_What is expected_. From the entries below, please output exactly the lines starting at the one containing "丁寧表現の辞書 (521, 521)" and ending at the one containing "Design Rush Partnership (1088, 259)", both included.

_Material provided_.
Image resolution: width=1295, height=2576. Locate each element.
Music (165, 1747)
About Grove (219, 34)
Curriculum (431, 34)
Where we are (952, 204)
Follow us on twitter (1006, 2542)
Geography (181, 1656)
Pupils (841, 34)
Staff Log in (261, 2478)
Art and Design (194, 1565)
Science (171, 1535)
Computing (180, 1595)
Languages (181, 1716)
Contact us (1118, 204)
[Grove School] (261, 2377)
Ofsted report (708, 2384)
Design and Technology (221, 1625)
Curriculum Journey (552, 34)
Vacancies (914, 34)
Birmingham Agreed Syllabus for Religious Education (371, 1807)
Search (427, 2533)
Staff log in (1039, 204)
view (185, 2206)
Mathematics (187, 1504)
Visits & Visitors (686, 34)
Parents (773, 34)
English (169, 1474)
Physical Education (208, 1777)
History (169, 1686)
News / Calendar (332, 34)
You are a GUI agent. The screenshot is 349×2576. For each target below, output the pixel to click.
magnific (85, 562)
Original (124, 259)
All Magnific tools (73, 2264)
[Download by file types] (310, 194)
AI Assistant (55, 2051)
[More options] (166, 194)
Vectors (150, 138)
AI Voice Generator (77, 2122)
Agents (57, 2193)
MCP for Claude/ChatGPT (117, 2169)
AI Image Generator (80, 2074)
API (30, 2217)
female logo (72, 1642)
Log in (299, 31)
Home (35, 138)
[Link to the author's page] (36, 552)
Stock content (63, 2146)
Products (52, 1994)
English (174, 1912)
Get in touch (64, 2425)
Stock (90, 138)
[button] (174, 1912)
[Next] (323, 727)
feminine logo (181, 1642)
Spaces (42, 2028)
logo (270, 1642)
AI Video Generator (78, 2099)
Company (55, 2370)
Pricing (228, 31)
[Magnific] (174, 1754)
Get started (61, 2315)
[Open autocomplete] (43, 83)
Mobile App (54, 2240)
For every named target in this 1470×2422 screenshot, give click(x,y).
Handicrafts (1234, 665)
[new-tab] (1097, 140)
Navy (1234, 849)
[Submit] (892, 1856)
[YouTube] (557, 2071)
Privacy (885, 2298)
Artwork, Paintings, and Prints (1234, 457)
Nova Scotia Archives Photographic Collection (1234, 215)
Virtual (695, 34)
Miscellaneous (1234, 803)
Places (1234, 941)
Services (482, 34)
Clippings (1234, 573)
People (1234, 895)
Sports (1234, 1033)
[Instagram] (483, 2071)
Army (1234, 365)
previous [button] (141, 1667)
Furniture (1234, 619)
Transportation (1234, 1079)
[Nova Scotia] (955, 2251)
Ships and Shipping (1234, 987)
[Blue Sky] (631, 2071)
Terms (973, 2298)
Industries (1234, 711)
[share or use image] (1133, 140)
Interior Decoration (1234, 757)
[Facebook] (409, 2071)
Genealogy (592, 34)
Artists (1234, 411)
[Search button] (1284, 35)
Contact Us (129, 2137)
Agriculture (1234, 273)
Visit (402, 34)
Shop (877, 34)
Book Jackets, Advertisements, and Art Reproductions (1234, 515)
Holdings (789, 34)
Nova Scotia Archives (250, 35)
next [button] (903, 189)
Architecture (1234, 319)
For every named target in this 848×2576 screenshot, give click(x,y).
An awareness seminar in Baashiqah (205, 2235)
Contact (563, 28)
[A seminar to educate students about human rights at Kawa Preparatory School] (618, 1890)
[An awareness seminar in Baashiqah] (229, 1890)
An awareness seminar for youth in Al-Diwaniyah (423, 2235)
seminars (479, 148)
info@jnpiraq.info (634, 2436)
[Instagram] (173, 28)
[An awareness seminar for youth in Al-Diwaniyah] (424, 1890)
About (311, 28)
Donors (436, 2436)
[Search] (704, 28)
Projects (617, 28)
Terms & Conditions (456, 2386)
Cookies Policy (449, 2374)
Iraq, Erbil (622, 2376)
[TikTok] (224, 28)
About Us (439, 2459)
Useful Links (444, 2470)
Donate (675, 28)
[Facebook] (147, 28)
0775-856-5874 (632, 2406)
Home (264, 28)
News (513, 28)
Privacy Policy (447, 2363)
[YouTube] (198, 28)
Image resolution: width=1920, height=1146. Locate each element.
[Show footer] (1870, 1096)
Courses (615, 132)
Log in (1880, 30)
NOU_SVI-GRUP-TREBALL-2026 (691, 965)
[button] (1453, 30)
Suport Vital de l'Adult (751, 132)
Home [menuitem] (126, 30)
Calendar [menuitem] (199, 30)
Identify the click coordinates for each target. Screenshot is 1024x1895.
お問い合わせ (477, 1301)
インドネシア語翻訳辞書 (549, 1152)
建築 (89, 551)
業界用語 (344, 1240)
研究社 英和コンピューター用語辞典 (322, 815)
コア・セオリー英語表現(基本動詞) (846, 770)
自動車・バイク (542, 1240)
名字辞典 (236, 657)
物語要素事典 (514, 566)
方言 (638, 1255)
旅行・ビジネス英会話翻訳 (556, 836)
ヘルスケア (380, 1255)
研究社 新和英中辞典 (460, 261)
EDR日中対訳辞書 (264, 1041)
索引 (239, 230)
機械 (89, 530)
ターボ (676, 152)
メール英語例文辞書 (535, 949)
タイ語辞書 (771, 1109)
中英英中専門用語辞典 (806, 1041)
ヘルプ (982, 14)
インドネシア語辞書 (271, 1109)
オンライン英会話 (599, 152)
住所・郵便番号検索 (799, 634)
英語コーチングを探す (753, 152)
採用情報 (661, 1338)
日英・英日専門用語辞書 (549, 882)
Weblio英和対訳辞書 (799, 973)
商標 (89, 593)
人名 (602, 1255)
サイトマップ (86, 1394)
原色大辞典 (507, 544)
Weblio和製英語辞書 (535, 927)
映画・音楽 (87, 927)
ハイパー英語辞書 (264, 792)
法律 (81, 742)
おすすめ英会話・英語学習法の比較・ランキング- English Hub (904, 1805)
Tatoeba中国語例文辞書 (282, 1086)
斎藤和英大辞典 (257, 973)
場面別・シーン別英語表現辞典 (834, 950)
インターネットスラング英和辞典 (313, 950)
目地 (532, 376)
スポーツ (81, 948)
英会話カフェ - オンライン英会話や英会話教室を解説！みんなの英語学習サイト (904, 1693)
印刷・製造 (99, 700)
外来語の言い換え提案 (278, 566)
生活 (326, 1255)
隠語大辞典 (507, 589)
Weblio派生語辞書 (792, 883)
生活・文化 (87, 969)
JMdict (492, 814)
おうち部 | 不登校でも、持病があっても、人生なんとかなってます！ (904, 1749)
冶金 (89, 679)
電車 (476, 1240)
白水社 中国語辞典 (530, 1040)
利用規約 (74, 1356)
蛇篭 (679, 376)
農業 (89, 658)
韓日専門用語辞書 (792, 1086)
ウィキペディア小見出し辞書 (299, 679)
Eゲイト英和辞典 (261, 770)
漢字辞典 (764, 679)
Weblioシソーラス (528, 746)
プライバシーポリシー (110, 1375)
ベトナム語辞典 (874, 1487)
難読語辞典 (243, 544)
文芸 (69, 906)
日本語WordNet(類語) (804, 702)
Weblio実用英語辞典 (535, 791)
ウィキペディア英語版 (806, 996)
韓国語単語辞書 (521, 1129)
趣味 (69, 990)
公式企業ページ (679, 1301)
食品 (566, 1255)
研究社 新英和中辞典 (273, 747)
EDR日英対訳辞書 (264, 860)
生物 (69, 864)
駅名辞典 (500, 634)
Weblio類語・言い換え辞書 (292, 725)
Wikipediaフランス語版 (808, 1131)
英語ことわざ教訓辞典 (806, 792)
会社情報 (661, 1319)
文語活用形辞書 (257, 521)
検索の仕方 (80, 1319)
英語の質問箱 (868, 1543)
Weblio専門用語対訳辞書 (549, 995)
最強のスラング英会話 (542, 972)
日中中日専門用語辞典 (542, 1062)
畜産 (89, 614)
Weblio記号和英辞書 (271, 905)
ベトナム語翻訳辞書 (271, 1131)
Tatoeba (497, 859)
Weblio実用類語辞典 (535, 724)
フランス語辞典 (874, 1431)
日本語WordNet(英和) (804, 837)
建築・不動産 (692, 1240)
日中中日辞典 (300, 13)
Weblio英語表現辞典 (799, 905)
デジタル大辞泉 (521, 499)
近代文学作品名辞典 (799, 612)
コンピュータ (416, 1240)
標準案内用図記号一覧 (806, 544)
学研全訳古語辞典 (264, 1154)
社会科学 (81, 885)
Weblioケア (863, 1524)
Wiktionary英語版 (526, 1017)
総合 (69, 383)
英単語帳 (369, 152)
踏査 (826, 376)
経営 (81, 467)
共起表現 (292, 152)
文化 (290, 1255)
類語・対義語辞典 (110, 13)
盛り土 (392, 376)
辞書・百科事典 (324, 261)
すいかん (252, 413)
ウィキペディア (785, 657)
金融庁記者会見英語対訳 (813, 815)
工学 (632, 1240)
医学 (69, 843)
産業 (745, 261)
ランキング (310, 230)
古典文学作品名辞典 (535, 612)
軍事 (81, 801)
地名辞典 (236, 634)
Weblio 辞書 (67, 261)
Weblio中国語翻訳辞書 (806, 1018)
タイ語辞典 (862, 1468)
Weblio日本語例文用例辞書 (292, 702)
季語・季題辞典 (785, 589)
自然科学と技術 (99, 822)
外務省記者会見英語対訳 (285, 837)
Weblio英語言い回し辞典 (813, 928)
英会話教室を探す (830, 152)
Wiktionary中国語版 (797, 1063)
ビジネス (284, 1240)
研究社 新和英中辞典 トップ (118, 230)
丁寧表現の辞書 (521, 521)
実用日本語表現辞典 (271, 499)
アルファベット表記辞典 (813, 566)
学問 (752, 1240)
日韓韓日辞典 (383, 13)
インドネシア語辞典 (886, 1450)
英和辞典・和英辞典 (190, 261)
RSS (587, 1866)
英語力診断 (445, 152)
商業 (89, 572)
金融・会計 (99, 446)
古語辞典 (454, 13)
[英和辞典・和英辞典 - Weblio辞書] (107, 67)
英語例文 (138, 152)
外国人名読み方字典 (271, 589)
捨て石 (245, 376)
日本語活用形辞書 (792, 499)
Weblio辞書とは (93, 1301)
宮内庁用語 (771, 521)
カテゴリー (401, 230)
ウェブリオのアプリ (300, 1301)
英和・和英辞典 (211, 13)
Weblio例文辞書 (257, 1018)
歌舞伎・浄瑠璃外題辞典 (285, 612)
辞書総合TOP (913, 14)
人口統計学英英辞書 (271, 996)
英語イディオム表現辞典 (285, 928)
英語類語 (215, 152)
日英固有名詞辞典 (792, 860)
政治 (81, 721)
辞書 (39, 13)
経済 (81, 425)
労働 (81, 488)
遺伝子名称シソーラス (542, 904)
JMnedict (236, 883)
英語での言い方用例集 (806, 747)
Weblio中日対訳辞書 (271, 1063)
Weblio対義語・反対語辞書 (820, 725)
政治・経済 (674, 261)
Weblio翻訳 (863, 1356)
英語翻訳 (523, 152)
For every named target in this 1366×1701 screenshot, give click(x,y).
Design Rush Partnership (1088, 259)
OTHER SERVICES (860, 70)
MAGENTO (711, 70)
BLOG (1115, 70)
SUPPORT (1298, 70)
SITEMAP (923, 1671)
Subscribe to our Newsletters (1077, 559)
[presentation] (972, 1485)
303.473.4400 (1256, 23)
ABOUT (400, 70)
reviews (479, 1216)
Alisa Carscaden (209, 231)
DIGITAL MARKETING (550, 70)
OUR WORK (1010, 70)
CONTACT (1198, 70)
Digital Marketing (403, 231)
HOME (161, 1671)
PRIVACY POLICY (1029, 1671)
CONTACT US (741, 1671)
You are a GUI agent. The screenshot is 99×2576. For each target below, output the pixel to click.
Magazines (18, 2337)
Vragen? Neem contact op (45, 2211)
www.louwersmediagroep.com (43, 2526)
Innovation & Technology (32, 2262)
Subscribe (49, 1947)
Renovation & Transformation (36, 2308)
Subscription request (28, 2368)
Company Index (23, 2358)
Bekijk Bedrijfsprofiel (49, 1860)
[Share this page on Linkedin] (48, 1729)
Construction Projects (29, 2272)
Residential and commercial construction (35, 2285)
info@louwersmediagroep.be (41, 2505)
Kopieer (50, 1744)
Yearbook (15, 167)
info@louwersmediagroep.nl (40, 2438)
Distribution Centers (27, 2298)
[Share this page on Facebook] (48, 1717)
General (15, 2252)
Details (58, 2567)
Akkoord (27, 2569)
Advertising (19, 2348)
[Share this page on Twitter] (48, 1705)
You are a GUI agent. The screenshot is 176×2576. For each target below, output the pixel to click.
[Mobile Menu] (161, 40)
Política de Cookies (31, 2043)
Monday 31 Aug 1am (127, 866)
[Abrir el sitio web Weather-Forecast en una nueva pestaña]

_Final answer_.
丁寧表現の辞書 (521, 521)
実用日本語表現辞典 (271, 499)
アルファベット表記辞典 (813, 566)
学問 (752, 1240)
日韓韓日辞典 (383, 13)
インドネシア語辞典 (886, 1450)
英和辞典・和英辞典 (190, 261)
RSS (587, 1866)
英語力診断 (445, 152)
商業 (89, 572)
金融・会計 (99, 446)
古語辞典 (454, 13)
[英和辞典・和英辞典 - Weblio辞書] (107, 67)
英語例文 (138, 152)
外国人名読み方字典 (271, 589)
捨て石 (245, 376)
日本語活用形辞書 (792, 499)
Weblio辞書とは (93, 1301)
宮内庁用語 (771, 521)
カテゴリー (401, 230)
ウェブリオのアプリ (300, 1301)
英和・和英辞典 (211, 13)
Weblio例文辞書 (257, 1018)
歌舞伎・浄瑠璃外題辞典 (285, 612)
辞書総合TOP (913, 14)
人口統計学英英辞書 (271, 996)
英語イディオム表現辞典 (285, 928)
英語類語 (215, 152)
日英固有名詞辞典 (792, 860)
政治 (81, 721)
辞書 (39, 13)
経済 (81, 425)
労働 (81, 488)
遺伝子名称シソーラス (542, 904)
JMnedict (236, 883)
英語での言い方用例集 (806, 747)
Weblio中日対訳辞書 (271, 1063)
Weblio対義語・反対語辞書 (820, 725)
政治・経済 (674, 261)
Weblio翻訳 (863, 1356)
英語翻訳 (523, 152)
For every named target in this 1366×1701 screenshot, give click(x,y).
Design Rush Partnership (1088, 259)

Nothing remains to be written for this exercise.